En las noches de verano también conecto el ventilador. Curiosamente el tiempo máximo del temporizador también es de ciento veinte minutos. Entonces programo televisor y ventilador, y automáticamente pienso: “¿Me despertará el ensordecedor silencio cuando ambas máquinas se detengan a la vez?”. Nunca me ha pasado, pero no puedo evitar hacerme siempre la misma pregunta. De hecho, creo que sería como cuando en una sala llena de ordenadores y con el aire acondicionado al máximo alguien estornuda y de golpe hay un apagón general. El silencio que se produce de repente es, me repito, ensordecedor. Como si alguien cogiera una cacerola y la golpeara junto a tu tímpano. O como cuando en una noche cualquiera no te despiertan ni el ladrido de los perros ni los truenos de una tormenta, pero sí el maldito zumbido de un minúsculo mosquito. Pero siguen siendo las doce de la noche, y yo sigo sin poder dormir.

A veces intento leer. Lo malo es que últimamente no me apetece demasiado leer, y el último libro que terminé (de un tirón, y a las dos y media de la madrugada) me hizo llorar y, la verdad, empiezo a estar cansada de llorar. Y miro mi estantería y veo los libros que me esperan ahí, pero todavía no es el momento. Me temo que es culpa del estrés, o de los cambios de horario producidos por el trabajo o por la falta de él, o quizá de las pastillas que te suben el ánimo pero que te rebajan el nivel de concentración. De cualquier modo siguen siendo las doce, como siempre, y no puedo ni leer ni dormir.

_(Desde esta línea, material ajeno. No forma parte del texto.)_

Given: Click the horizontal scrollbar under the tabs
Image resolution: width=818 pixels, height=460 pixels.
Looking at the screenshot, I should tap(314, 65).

Lo malo de todo esto es el círculo vicioso que genera. Porque a la mañana siguiente no hay que madrugar, pero aun así uno se despierta relativamente temprano, y después de comer le coge ese sopor tan odiosamente agradable que lo empuja a dormir la siesta. Un par de horas o tres. Y al cabo de un rato vuelven a ser las doce. Y no hay quien duerma.

Pero a veces se produce un milagro (llámesele ciencia, química o drogas) y a las doce y cinco es posible conciliar el sueño. Pero ¡oh! Entonces vuelven las pesadillas. Cuanto más duermo más pesadillas tengo. Y se repiten. Puede que el entorno cambie, pero las personas suelen ser las mismas. Y las situaciones, las de siempre. Esas situaciones que me han quitado el sueño y que me persiguen cuando al final puedo dormir. Peleas, decepciones, gritos… Cuando no son las doce de la noche y puedo dormir, revivo situaciones dolorosas del día a día. Casi prefiero estar despierta; de cualquier modo esas situaciones siempre están en mi cabeza. Casi prefiero poder controlarlas. Casi prefiero no haberlas vivido. Casi prefiero no tener que pensar en ello.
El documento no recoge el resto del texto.